(Texte de lecture):
──────────

Le Gouverneur a choisi de répliquer en organisant une autre conférence de presse pour réfuter les critiques et défendre son fils. En croyant éteindre l’incendie, le Gouverneur de la Banque n’a fait que le raviver : on a commencé à laver le linge sale des dirigeants de la Banque en public et à grande eau. Il est vrai que le Gouverneur, encore en poste, a une certaine expérience dans le domaine du lavage : ne s’était-il pas proclamé à l’époque meilleur ministre des finances du pays en paraphrasant une publicité pour un savon ? Quoi qu’il en soit, les tweets ont succédé aux posts, accusant, défendant, diffamant les uns et les autres, et on a commencé à évoquer des enregistrements de conversations téléphoniques « damaging ». L’une d’entre elles annoncée de longue date – et dont l’existence avait été niée – fut postée sur les réseaux sociaux. Elle permit à ceux qui l’ont écoutée et repostée – des centaines de milliers d’auditeurs – de faire deux constatations majeures : (i) déjà en novembre 2024, avant même la nomination de son père, le fils du Gouverneur – que son père présente comme faisant partie de l’élite et la relève du pays – se comportait comme le propriétaire de la Banque, et (ii) en matière de zouré mama et de vulgarité, le même fils du Gouverneur est, sans conteste, un expert ! Après la diffusion de l’enregistrement, il s’empressa de déclarer que ce n’était pas sa voix que l’on entendait, rejoignant son père qui avait parlé de recours à l’Intelligence Artificielle. Réagissant à ce démenti, les deux autres participants à la conversation se sont empressés de jurer un affidavit pour affirmer qu’il s’agissait bien de leurs voix en validant l’enregistrement. Pour tenter de mettre fin à ce grand déballage de linge plus que sale, le Gouverneur et son fils ont fait servir du papier timbré à l’ex-Second Gouverneur lui réclamant chacun Rs 50 millions pour diffamation et laver leur honneur attaqué. Pour ce faire, ils ont choisi une procédure légale qui prendra des années avant d’aboutir, au lieu d’en privilégier un courte – une réclamation d’une roupie symbolique, par exemple – qui leur aurait permis de laver et de restaurer leur honneur dans les meilleurs délais. Mais semble t-il, tout le monde n’a pas la même définition de l’honneur dans cette sale affaire, dont la principale victime est la Banque de Maurice.
Jean-Claude Antoine
P.s. : L’ex-ministre de la Femme a été prise la main dans le sac, c’est le cas de le dire, en train de voler des produits de maquillage dans un supermarché. Il y a quelques semaines, un homme a été condamné à trois mois de prison pour avoir volé quelques tablettes de chocolat dans une grande surface. Nous saurons dans quelques jours si, à l’île Maurice, tous les citoyens sont égaux devant la loi ou si, comme l’écrivait Jean de la Fontaine, il y a quelques siècles, « selon que vous serez puissant ou misérable, les jugements de Cour vous rendront blanc ou noir ».

──────────

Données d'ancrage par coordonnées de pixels
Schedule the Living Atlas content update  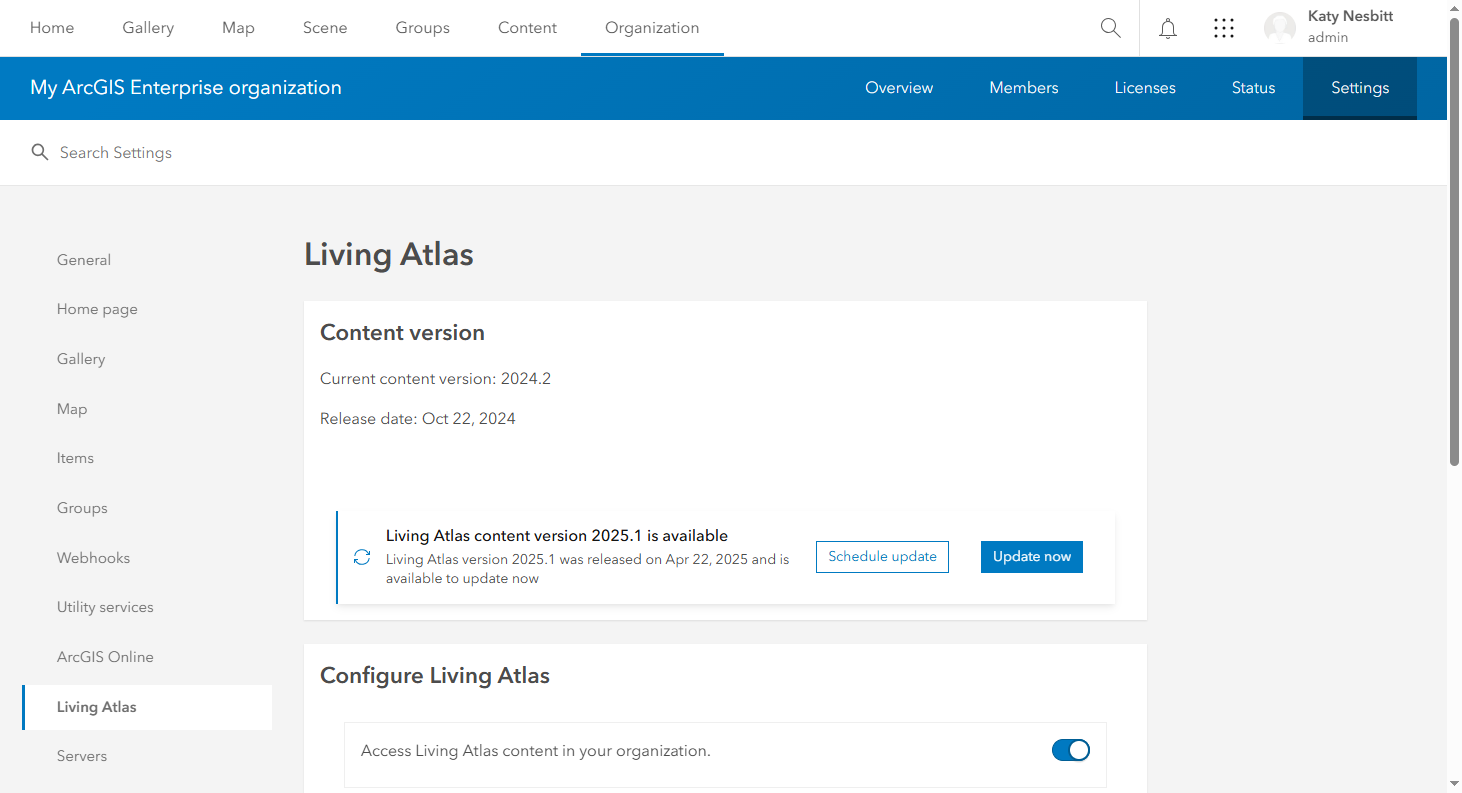pos(882,556)
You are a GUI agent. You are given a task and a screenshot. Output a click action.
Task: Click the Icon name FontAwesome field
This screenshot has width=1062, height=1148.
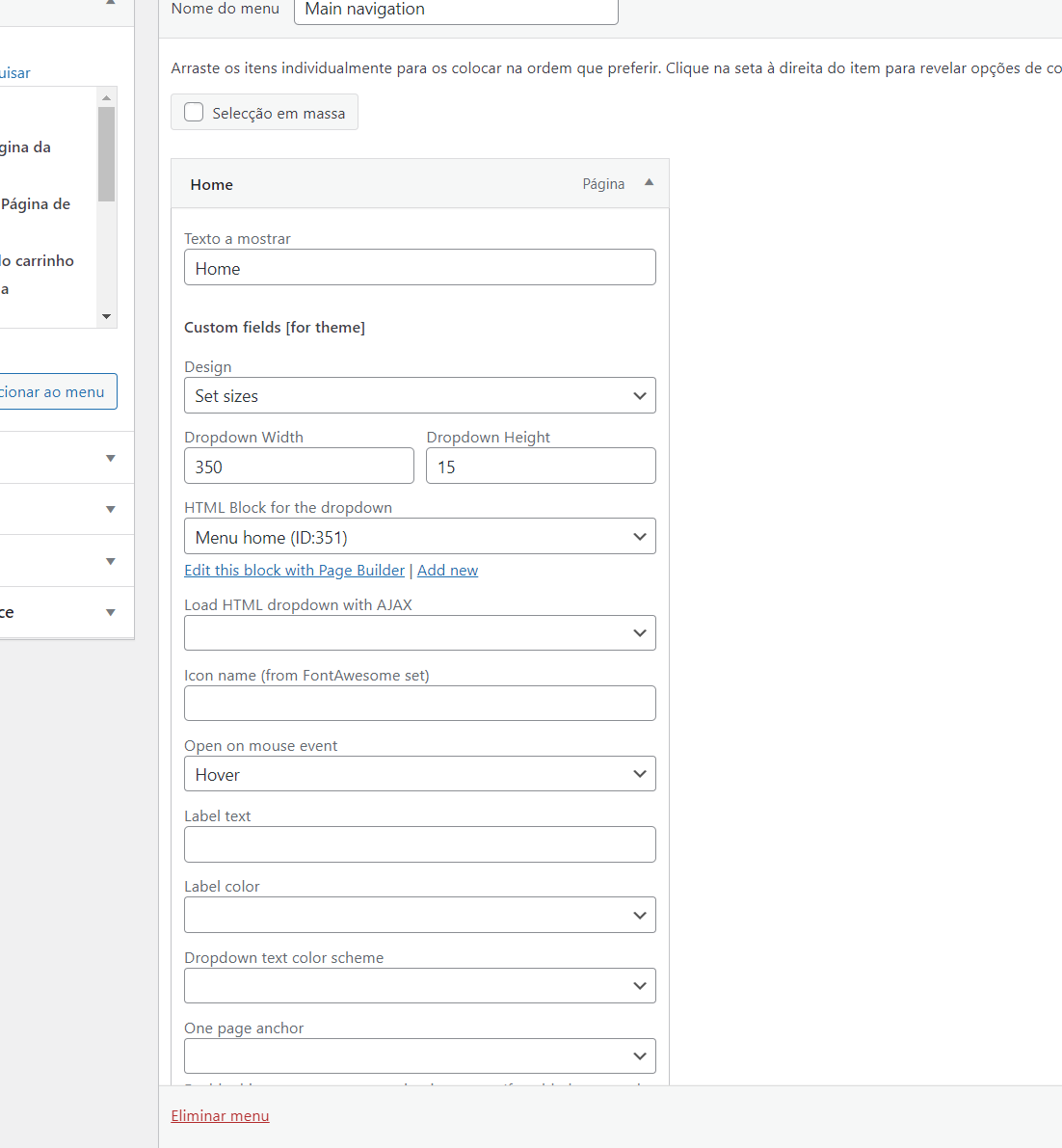(419, 704)
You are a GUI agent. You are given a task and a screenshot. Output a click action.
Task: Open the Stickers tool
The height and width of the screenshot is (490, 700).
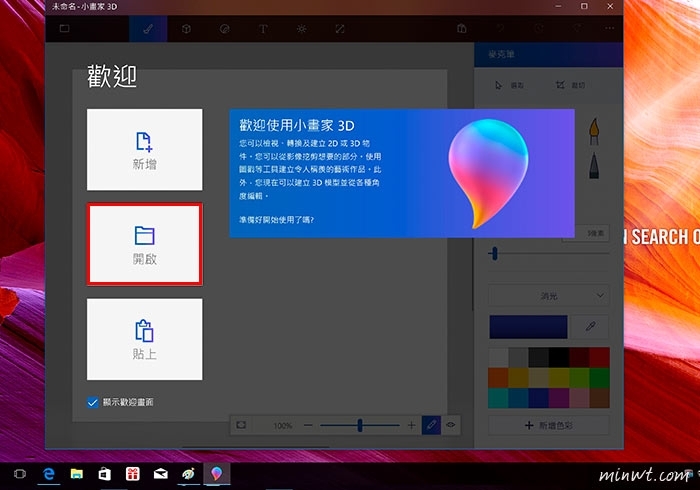click(225, 29)
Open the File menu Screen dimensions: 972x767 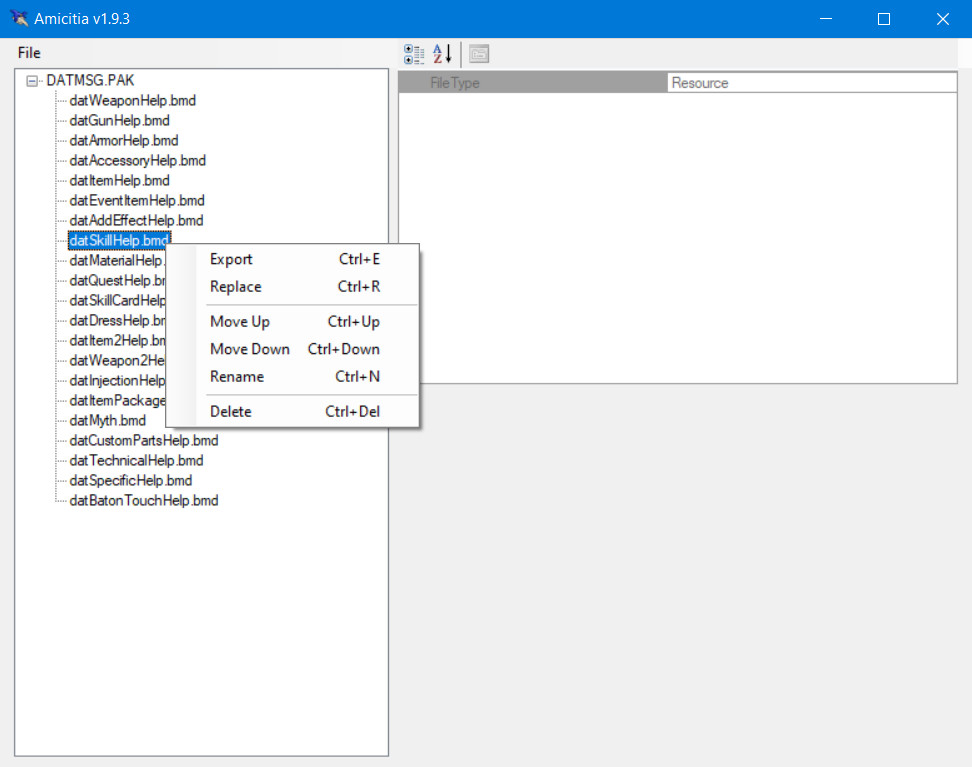point(29,53)
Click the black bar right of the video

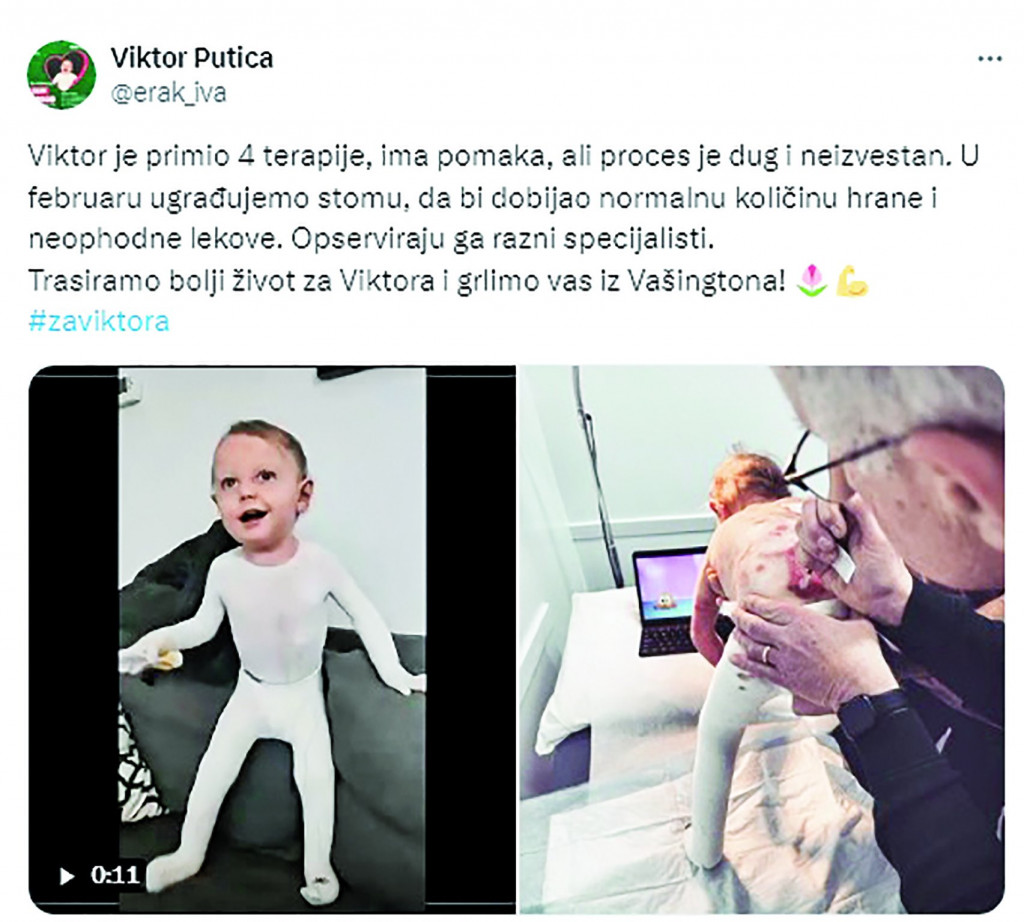(470, 639)
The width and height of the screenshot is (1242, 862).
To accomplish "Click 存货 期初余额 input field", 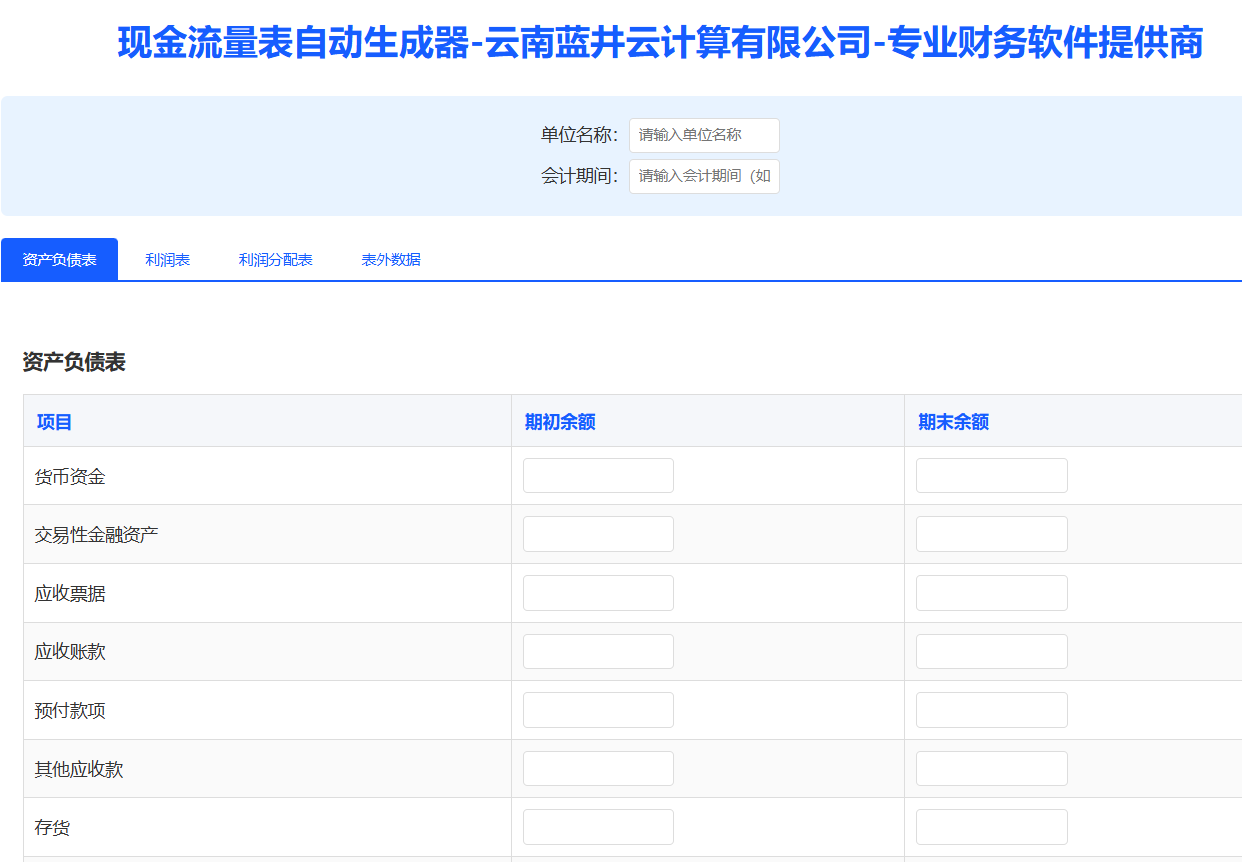I will [x=598, y=827].
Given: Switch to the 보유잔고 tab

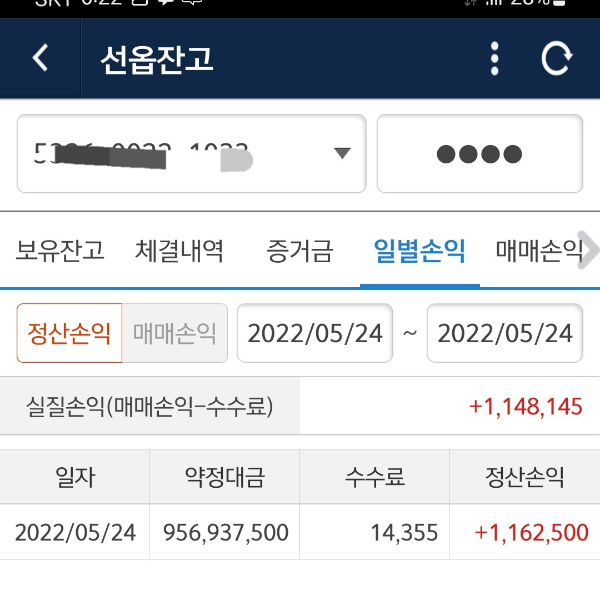Looking at the screenshot, I should 60,250.
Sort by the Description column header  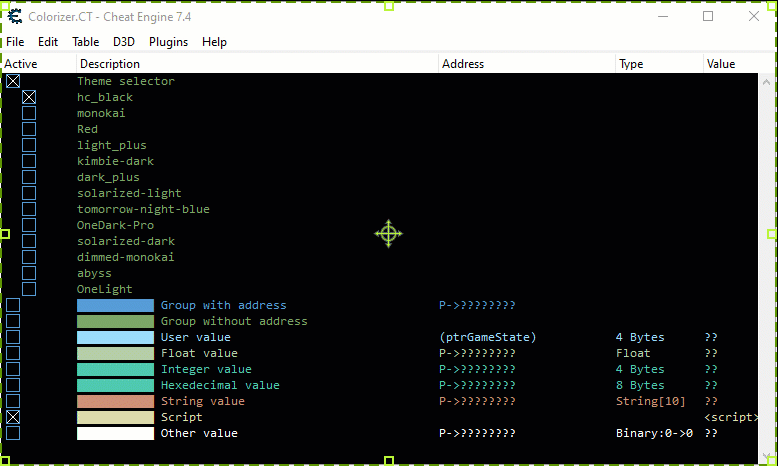click(x=110, y=64)
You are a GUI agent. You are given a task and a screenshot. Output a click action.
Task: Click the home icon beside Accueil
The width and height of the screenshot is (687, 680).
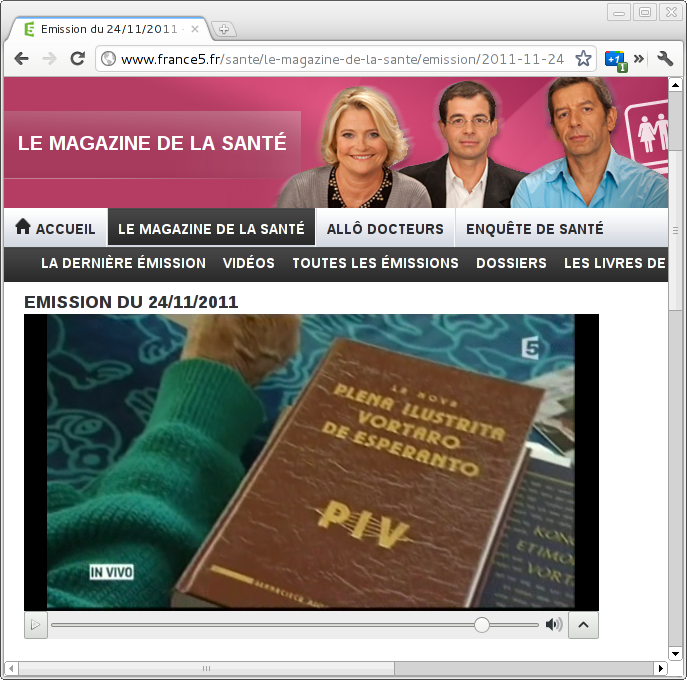[x=23, y=228]
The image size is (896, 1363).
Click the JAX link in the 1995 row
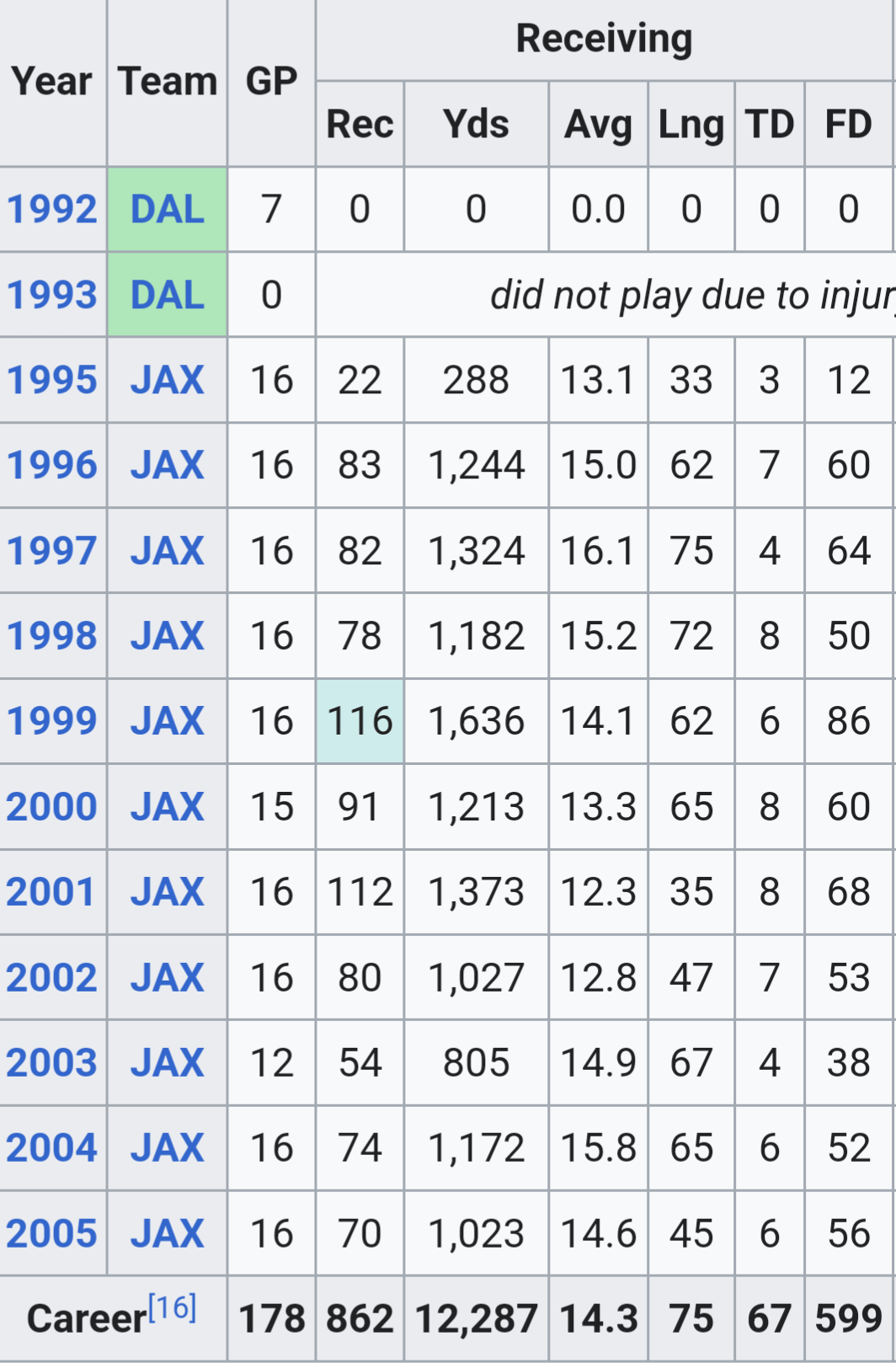(168, 381)
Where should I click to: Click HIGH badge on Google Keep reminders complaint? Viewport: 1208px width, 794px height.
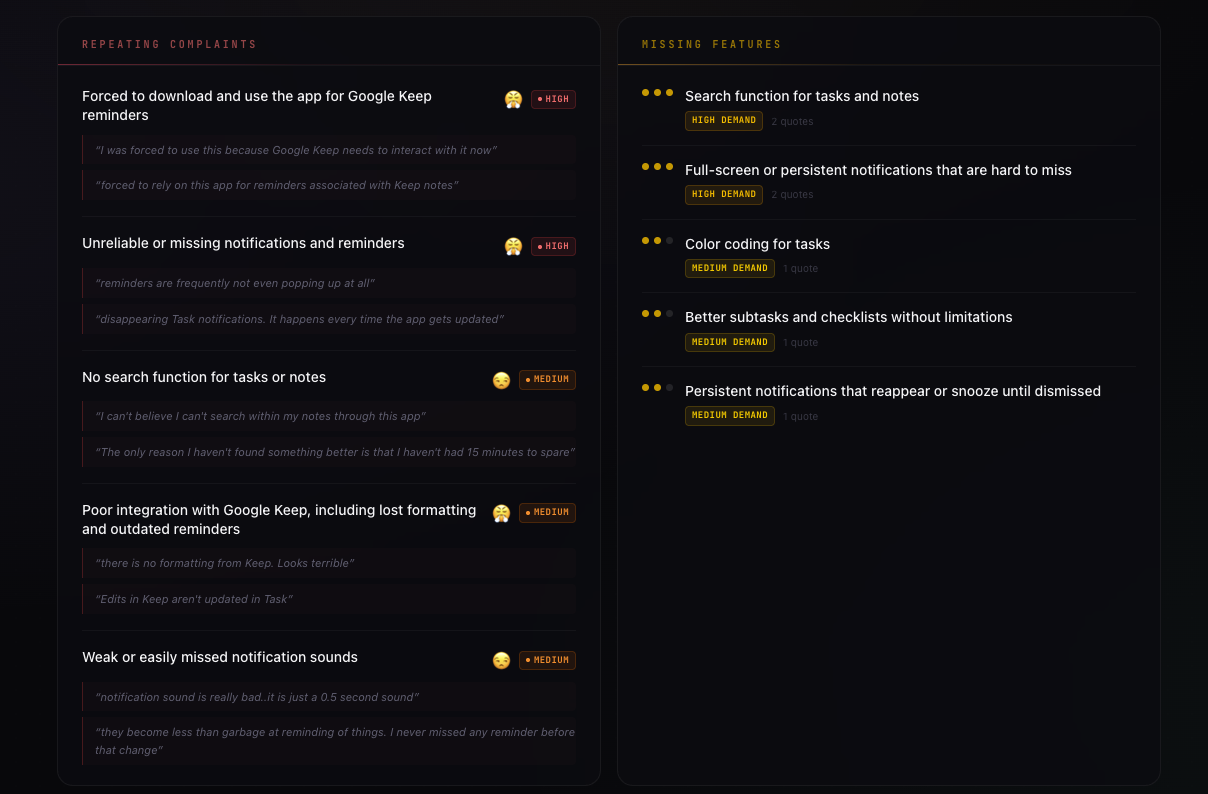point(553,99)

──────────

(À vous):
Réécrivez plus brièvement le paragraphe du texte qui commence par « P.s. : L'ex-ministre de la Femme », en conservant ses faits principaux.

(Réponse):
L'ex-ministre de la Femme a été surprise en train de voler des produits de maquillage dans un supermarché. Quelques semaines plus tôt, un homme a écopé de trois mois de prison pour le vol de quelques tablettes de chocolat dans une grande surface. On saura bientôt si, à Maurice, tous les citoyens sont égaux devant la loi ou si, selon le mot de La Fontaine, la justice traite différemment les puissants et les misérables.